Al aproximarse a la costa del río, la topografía va cambiando poco a poco, con vegetación típica de estos lugares, incluyendo algunos charcos que dificultan en cierta manera el paso de los vehículos, obligando a uno a parar y buscar una ubicación en lugar seguro, mientras el otro trata de rebasar sin mayor problema.
Mientras uno avanza atendiendo el camino, casi de sopetón encuentra que ya ha llegado. Es un caserío de pescadores. Ranchos de estaqueo con techos de paja la mayoría, otras de teja y mampostería. Algunas deslizadoras con motor fuera de borda y, en la costa, alineados como en una ristra, muchos, muchísimos botes, o "votes", según ofrece un cartel colocado en la fachada de uno de los ranchos.
Entre peces y roquedales
El solo hecho de ver al manso y pardo río arrastrarse como una enorme serpiente, de permitir a los ojos perderse en el paisaje en lontananza, buscando algún punto donde posar la vista, bien vale el viaje y algunas pequeñas molestias, siempre presentes en los paseos tierra adentro.
Arecutacuá es un nombre guaraní que significa el lugar donde abundan las bogas, porque boga es el nombre castellano de dicho pez, que abunda en sitios donde existen muchas piedras, porque entre las rendijas de las rocas está su alimento preferido, unos moluscos que son para estos peces una delicia.
Y en Arecutacuá, justamente por estar ubicada en el extremo norte de la cordillera de los Altos o Yvytyrapy, piedras hay muchas, aunque debajo del nivel rasero del río (como lo hay en toda Emboscada y sus alrededores).
A la vera del río
En uno de ellos, un almacén con lo indispensable para un día de pesca: botellas de aguardientes, cerveza y gaseosa fría, "Vaca'i", latas de sardinas, galletas...
El día que estuvimos allí había una bulliciosa multitud. Eran pescadores -y sus familias- metidos en una absurda protesta: en contra de la veda de pesca. ¿Será que es imposible entender que la veda de pescar ayuda a que siga habiendo peces para pescar? Además, reclamaban que el Estado les pagara por no pescar. ¿A qué sector el Estado le paga por no trabajar? En fin, son esas cosas que no terminamos de entender, pero son cosas de la convivencia democrática, que le dicen.

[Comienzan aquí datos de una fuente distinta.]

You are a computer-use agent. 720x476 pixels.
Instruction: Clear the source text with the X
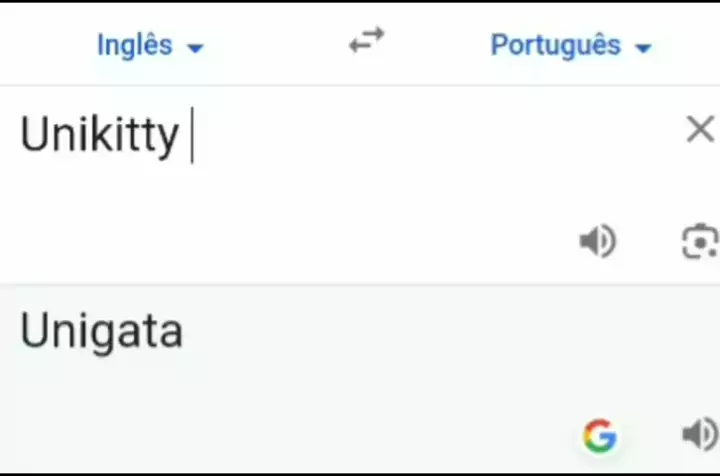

La parte habitada de Arecutacuá es una breve franja, ocupada por no más de diez casas. Algunas -como mencionamos- hacían de almacenes, otras de puestos de alquileres de embarcaciones. No faltan las parrillas, o los tatakua, para una comida al paso, que le dicen. O, si se quiere, refrescarse con alguna gaseosa o un tereré, bajo la tupida enramada de una especie vegetal llamadaysypo jakare, que es algo parecida a una planta de pasionaria, o mburukuja.
Un sitio con historia
Si bien en Arecutacuá no existe un solo vestigio visible de su pasado, tuvo un rico pasado y fue muy importante en la historia paraguaya. Es más, tuvo un papel destacado en la conformación de la sociedad asunceña y, por ende, de la paraguaya.
Fue algo así como su garantía de vida.
A poco de fundarse Asunción, la primera ciudad de la región, de la que partieron contingentes de criollos paraguayos para fundar importantes enclaves poblacionales a diversas regiones de la rosa de los vientos: Villa Rica del Espíritu Santo, Ciudad Real, Xerez de la Frontera, Terecany, Santa Cruz de la Sierra, Corrientes, Santa Fe, Buenos Aires, etc.
Aguas abajo, por citar algunos, estuvieron los presidios de San Antonio, de la Villeta de San Felipe de Borbón del Valle de Batzán en los Campos de Guarnipitán, Remolinos, Villa Franca, Villa Oliva, etc.
Costa arriba, como se decía, estaban los de San Miguel, ubicado sobre el río, a la altura del nacimiento de la calle General Santos y su confluencia con el viejo camino a Ita Pu'a (actual avenida Artigas). Otro estaba más arriba y era el que pomposamente se llamaba el Castillo de San Ildefonso, actual Remanso Castillo. A este seguía otro, a la altura de Piquete Cue y, más arriba, en un pronunciado recodo, el "Castillo de San Agustín de Arecutacuá", del que sólo se ha conservado -mudo testigo de un sueño, tal vez- un plano, como también del presidio de San Ildefonso.
Estos "castillos" o presidios, o simplemente fortificaciones militares, protegían a la ciudad de Asunción de las incursiones de indígenas hostiles o de hipotéticas invasiones de portugueses que pudieran haber ocurrido, si no se tomaban las precauciones.
Por suerte, o hubo gran necesidad de ellos. Eso les llevó a ir desapareciendo, hasta convertirse en simples nombres toponímicos, pero dignos de ser visitados para empaparse no sólo con historias, sino también con la amabilidad de la gente que los habita.